Your instructions ▸ Copy the listing below line for line, starting at its first line and ending with the line that has "Toggle visibility of" in it. Add nothing.

Data for the task ▸
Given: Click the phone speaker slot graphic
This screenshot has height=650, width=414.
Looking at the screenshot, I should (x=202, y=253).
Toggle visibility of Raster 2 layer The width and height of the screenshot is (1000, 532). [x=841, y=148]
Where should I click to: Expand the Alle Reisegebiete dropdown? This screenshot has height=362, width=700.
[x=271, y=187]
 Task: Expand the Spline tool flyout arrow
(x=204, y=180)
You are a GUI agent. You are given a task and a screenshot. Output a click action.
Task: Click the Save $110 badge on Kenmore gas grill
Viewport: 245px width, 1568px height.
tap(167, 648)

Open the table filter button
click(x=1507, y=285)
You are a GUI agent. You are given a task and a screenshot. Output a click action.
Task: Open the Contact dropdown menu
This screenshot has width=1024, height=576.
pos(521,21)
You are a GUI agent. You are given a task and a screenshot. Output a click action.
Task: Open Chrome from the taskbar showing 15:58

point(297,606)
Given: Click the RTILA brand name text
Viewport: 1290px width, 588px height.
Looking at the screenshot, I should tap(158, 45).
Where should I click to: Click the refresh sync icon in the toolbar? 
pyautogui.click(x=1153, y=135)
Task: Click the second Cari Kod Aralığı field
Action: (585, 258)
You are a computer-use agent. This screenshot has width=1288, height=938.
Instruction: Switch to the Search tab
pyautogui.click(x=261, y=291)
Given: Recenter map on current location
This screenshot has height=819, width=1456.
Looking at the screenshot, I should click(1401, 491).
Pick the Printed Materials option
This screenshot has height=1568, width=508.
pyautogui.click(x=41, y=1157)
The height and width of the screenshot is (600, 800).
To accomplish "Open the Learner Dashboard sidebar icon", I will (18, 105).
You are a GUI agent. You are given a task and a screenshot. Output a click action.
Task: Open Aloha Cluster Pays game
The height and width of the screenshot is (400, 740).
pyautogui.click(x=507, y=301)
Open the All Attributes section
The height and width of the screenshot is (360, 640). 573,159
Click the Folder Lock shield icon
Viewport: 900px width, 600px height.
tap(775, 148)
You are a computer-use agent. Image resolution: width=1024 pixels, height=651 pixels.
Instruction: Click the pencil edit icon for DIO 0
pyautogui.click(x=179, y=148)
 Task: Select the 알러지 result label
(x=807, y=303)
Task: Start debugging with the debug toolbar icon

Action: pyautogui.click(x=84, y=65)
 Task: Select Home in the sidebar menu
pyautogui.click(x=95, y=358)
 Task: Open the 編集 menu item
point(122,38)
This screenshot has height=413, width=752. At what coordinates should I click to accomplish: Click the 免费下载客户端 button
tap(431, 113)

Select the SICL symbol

Answer section ▸
Given: Click the phone speaker slot graphic
This screenshot has height=650, width=414.
Looking at the screenshot, I should (x=202, y=253).
Toggle visibility of Raster 2 layer The width and height of the screenshot is (1000, 532). [x=841, y=148]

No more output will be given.